Secretary of State John Kerry backtracked on the language he had used to describe the fight against the Islamic State of Iraq and Syria (ISIS, also known as ISIL), saying in an interview on CBS' "Face the Nation" Sunday that, "we are at war" with the group.
"I think there's frankly a kind of tortured debate going on about terminology," said Kerry, who rejected the word "war" in an interview with CBS News State Department correspondent Margaret Brennan last week and warned that people shouldn't get "war fever."
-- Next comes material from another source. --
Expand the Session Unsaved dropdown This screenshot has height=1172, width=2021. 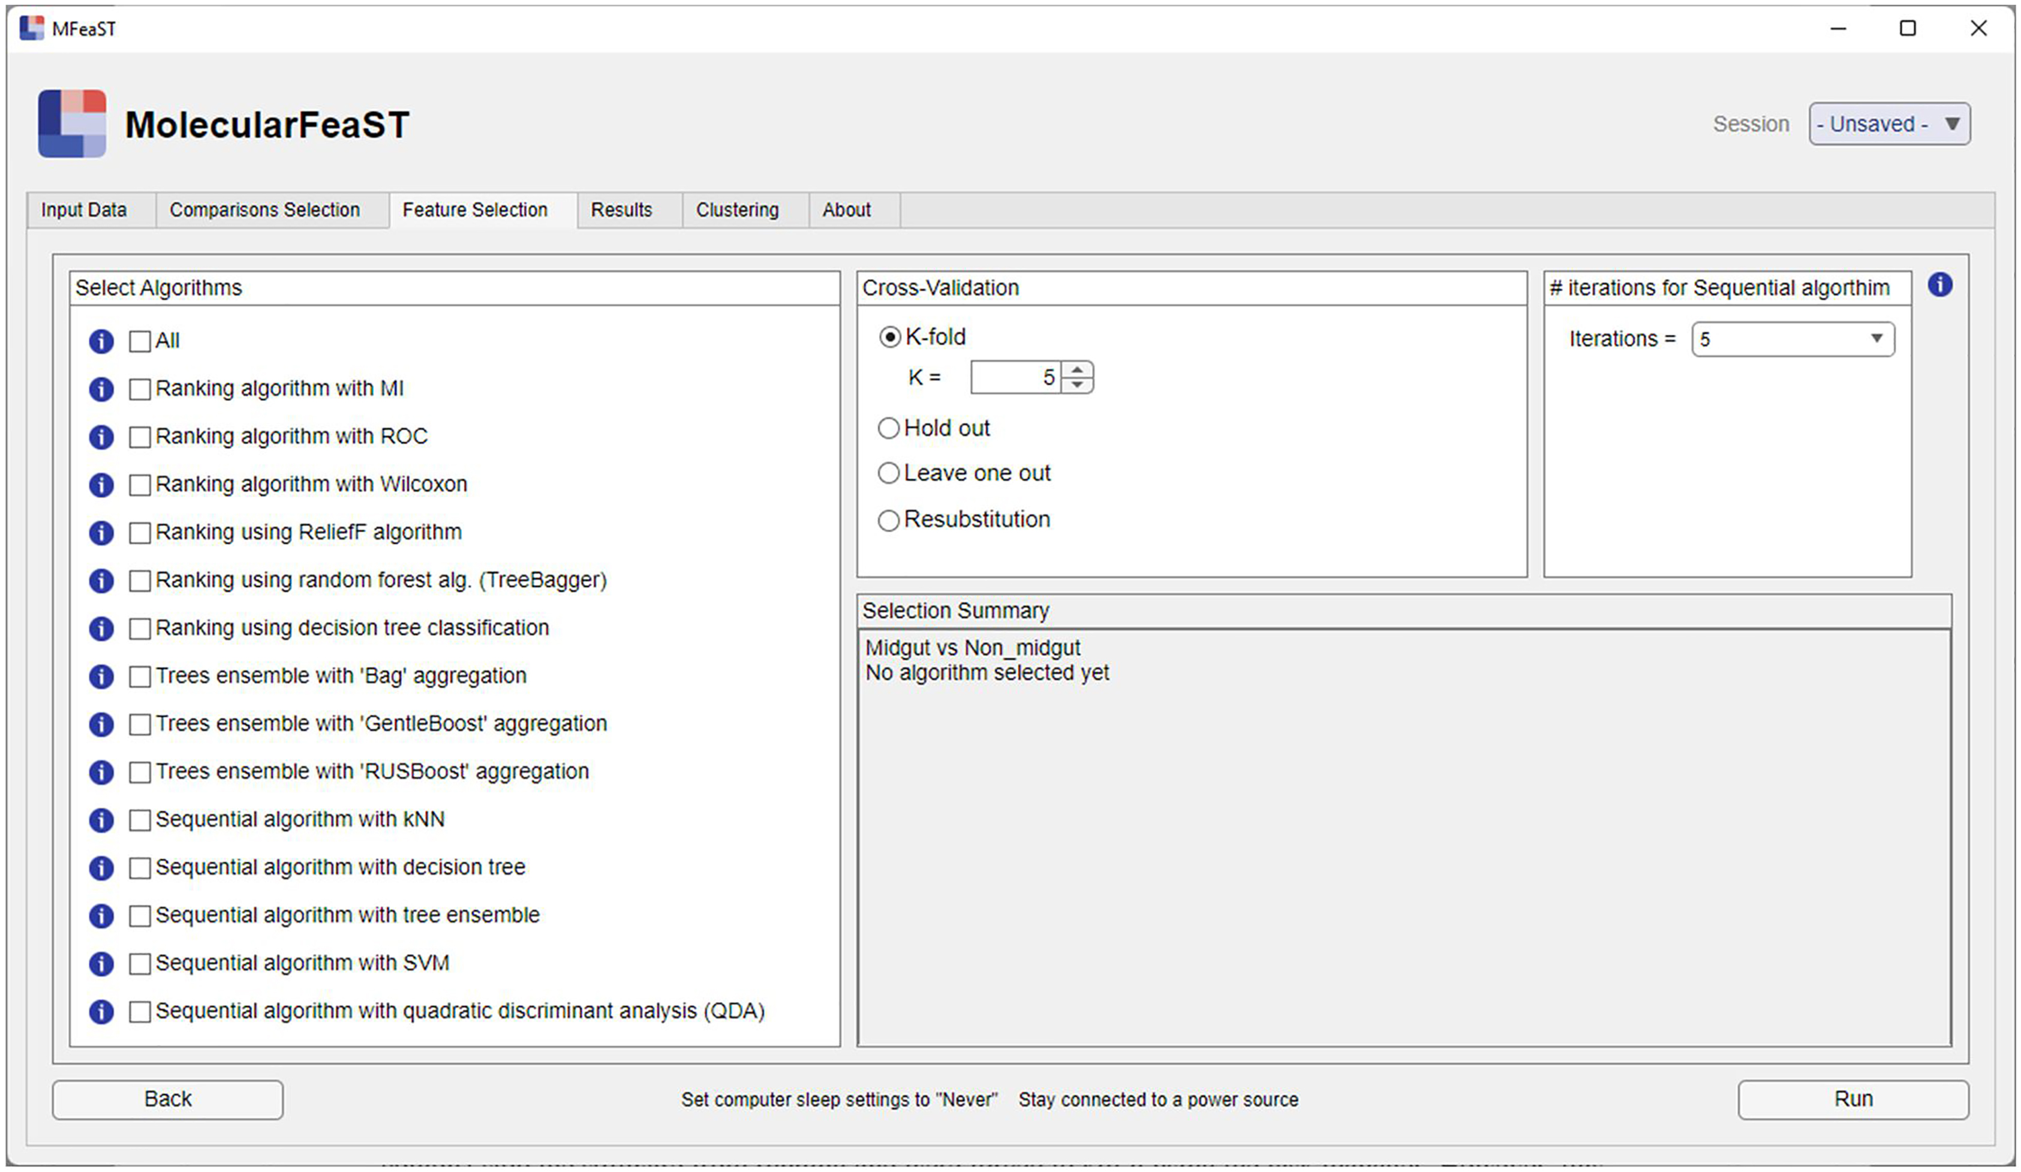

"In terms of al Qaeda, which we have used the word 'war' with, yeah...we are at war with al Qaeda and it's affiliates. And in the same context if you want to use it, yes, we are at war with ISIL in that sense," Kerry said. "But I think it's waste of time to focus on that. Frankly, lets consider what we have to do to degrade and defeat ISIL."
Kerry has been traveling throughout the Middle East working to build a coalition of nations to fight ISIS in capacities ranging from carrying out airstrikes alongside the U.S. to providing humanitarian aid. International outrage against the group grew again Saturday after they released a video appearing to show the beheading of British aid worker David Haines.
Although Kerry said that some countries have offered to send troops to fight the Islamic militants on the ground in Iraq and Syria, "we are not looking for that at this moment" and is not yet ready to announce which country will take what actions.
Kerry said the Syrian opposition forces will serve as the troops on the ground in the fight.
"The Syrian opposition is on the ground and one of the regrettable things is, it has been fighting ISIL by itself over the course of the last couple of years. And it's one of the reasons that they've had a difficult battle," Kerry said. "Now, with the air support and other efforts from other countries, they will be augmented in their capacity."
The president has requested authorization from Congress to further train and equip the rebels, but will have to wait a few more days for lawmakers to vote on the issue.
But Kerry was confident that every aspect of the plan the president put forward in a speech to the nation last Wednesday night will be carried out by the U.S. and it's allies.
"People should not think about this effort just in terms of strikes. In fact, as some have pointed out, that alone is not going to resolve this challenge," he said.
One thing he rejected was the possibility of coordinating with the Syrian government. The Syrian Foreign Minister has said that his country welcomes U.S. airstrikes and would like to coordinate.
"We're not going to coordinate it with Syria," Kerry said. "We will certainly want to de-conflict and make certain that they're not about to do something that they might regret even more seriously. But we're not going to coordinate, it's not a cooperative effort. We're going to do what they haven't done, what they had plenty of opportunity to do, which is to take on ISIL and to degrade it and eliminate it as a threat."